DATA
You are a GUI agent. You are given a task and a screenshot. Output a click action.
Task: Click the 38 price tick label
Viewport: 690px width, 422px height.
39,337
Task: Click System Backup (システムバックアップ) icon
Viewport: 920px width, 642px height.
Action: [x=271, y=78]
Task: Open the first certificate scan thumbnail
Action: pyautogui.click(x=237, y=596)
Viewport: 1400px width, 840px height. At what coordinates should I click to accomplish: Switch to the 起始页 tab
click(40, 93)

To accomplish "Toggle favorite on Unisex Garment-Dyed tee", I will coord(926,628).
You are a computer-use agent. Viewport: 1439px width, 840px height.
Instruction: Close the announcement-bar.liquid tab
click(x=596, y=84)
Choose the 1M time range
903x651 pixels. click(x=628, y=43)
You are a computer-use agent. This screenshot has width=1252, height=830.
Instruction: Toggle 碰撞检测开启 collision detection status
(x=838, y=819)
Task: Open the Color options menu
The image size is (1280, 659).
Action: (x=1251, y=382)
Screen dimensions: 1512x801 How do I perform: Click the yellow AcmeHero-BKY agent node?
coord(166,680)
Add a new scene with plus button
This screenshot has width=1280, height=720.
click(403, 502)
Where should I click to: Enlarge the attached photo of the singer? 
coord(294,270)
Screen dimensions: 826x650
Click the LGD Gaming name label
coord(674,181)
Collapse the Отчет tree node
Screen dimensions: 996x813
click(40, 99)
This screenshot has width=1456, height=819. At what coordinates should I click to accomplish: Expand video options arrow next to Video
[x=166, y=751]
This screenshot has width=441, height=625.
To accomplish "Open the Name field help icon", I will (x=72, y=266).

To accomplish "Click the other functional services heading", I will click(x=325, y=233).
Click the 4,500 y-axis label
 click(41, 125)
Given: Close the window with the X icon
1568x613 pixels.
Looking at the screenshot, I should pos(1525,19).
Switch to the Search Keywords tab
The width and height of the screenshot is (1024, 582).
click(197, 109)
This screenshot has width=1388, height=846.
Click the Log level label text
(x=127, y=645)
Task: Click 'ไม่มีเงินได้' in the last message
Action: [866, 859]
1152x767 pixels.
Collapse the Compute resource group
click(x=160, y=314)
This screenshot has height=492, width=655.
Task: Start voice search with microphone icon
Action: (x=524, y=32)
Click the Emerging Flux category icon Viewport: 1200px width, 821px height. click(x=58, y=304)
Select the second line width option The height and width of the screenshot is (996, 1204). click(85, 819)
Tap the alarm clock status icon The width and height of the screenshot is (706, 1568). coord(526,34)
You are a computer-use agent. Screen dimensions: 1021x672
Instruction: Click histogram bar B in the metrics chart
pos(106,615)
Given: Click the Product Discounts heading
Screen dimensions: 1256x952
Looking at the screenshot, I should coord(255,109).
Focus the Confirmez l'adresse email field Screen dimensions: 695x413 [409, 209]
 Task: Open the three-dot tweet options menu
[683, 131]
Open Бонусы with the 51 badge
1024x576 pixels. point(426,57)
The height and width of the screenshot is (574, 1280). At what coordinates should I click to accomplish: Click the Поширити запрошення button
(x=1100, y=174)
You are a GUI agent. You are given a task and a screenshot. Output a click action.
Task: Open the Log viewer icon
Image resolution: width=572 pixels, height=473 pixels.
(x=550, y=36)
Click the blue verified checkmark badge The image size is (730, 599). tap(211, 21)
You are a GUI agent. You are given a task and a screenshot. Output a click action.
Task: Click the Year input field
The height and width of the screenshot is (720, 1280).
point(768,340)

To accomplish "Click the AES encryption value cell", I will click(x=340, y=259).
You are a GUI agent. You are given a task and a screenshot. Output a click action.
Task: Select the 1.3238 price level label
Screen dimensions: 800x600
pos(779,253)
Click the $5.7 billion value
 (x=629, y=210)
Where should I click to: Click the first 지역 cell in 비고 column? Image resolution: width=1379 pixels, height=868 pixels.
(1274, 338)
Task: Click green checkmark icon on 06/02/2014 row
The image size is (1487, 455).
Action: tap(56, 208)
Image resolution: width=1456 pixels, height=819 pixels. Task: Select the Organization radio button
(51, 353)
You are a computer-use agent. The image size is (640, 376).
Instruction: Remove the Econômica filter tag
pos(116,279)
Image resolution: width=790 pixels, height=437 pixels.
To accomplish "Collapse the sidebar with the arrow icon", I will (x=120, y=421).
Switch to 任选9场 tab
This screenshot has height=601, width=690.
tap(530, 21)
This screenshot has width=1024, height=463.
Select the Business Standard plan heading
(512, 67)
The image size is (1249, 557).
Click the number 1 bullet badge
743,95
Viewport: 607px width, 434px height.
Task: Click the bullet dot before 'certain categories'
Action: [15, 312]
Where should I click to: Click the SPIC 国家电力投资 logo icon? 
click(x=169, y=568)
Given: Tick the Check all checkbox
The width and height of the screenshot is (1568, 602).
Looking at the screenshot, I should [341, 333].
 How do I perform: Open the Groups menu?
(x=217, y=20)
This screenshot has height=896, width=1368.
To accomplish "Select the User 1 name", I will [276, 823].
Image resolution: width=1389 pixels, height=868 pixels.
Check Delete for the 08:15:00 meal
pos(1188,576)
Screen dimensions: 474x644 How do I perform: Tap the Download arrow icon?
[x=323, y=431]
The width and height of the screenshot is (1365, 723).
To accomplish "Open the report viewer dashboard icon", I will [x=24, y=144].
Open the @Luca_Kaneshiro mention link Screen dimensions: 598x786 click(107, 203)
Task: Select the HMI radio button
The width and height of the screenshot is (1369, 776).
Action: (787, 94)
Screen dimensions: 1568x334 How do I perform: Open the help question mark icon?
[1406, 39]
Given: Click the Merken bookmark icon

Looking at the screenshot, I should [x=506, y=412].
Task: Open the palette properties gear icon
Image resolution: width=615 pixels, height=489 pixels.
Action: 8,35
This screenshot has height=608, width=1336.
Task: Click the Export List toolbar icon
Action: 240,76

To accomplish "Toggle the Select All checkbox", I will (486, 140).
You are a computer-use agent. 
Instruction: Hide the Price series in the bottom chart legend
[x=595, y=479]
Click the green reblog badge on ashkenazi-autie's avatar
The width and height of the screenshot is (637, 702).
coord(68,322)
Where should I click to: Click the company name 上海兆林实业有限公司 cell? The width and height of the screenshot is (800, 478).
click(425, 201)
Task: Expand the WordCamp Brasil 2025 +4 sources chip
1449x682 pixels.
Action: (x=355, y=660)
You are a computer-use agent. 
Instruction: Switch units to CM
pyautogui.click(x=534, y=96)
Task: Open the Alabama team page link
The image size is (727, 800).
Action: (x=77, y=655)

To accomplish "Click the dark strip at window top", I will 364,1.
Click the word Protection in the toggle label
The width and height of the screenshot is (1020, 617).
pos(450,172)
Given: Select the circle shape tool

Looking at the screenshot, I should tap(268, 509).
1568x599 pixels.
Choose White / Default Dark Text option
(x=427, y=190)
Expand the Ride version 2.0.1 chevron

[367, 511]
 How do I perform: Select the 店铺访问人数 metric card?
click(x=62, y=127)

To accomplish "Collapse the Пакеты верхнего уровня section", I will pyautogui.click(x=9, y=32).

EXERCISE BRIEF
Look through the data above. Find each line with the string "viewer" and copy it.

ANSWER TO THE EXERCISE
Task: Open the Log viewer icon
To accomplish "Open the report viewer dashboard icon", I will [x=24, y=144].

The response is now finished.